Cathedral of the Sacred Heart – Winona, MN

Date of Review: I attended the Christmas Eve Mass at 515pm.

Architecture: Gothic revival style Cathedral built after two parishes (St. Thomas and St. Joseph) merged, and the then facilities were not considered sufficient to remain as Cathedral of the growing diocese. Fundraising for the new cathedral started in 1944, and it was completed in 1952.

Celebrant(s): There was one priest (I did not catch his name), and the homily was unremarkable.

Congregation: Very sparse attendance for a Christmas Eve Mass which should be full of families and children – social distancing was very easy here.
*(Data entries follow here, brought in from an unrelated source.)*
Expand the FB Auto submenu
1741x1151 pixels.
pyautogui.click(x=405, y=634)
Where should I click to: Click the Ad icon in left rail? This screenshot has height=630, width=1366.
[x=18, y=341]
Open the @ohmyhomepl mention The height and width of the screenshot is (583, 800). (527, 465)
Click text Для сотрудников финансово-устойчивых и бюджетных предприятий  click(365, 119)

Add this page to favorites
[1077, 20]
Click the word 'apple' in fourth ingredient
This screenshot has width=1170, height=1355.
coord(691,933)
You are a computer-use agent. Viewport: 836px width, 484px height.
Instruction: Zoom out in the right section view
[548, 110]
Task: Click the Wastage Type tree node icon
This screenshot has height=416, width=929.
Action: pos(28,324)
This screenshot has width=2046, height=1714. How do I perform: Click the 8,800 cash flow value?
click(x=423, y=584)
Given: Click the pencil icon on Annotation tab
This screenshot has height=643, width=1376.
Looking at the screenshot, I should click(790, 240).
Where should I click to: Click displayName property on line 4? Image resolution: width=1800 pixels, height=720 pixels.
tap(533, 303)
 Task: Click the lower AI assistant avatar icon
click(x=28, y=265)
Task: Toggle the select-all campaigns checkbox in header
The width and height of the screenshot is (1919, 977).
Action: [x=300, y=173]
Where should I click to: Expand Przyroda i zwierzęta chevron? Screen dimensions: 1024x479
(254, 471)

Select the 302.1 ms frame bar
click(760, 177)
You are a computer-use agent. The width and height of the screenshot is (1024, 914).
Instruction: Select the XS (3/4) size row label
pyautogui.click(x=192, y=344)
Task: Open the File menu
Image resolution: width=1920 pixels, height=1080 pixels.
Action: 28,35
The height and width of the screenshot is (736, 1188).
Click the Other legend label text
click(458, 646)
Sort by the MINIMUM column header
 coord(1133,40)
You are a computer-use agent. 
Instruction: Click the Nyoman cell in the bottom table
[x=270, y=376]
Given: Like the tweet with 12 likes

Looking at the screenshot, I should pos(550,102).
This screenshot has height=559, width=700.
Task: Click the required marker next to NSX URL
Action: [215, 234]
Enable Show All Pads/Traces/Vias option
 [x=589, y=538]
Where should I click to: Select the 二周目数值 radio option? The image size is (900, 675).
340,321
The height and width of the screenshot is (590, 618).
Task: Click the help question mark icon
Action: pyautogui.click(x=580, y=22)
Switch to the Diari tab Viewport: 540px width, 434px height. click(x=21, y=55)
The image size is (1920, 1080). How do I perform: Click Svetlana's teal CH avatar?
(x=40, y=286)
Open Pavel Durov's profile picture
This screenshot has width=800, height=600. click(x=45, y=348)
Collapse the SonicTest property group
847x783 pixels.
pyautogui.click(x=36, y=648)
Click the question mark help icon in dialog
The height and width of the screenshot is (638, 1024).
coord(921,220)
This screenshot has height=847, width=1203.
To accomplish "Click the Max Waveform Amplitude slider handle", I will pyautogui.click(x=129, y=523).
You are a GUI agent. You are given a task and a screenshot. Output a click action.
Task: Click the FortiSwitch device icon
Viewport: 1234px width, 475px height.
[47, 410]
Decor: While the exterior of this church was better than many 1940s-1950s designs, the interior has the drawback of traditional church design, that the back of the congregation is far away from the sanctuary, and the drawback of newer Church design, which made it feel not very ornate. The half arches to decorate the transition from the walls to the roof, and some stained glass windows, were the only redeeming factors. The pews also seemed to be very heavily angled inward which might be good in the first few rows, but led to turned heads in beyond that.

Location: Located near the center of Winona, which is a small city of just under 30,000. There weren’t any great views of the Mississippi River that flows past the city or the surrounding bluffs, which was a little disappointing.

Musicians: Two singers and an organist. The singers were above average.

Volunteers: There were a couple ushers, but that was it.

Overall: The architecture of the church is good for its era, and the musicians were above average. Everything else seems to be a missed opportunity – the interior decor is lacking, and both the celebrant and congregation were unremarkable. Since it is only about 40 minutes away from the Cathedral of St. Joseph the Workman in La Crosse, WI, it’s only worth trip on the way if you’re headed to see that better of the two in this part of the Mississippi River Valley.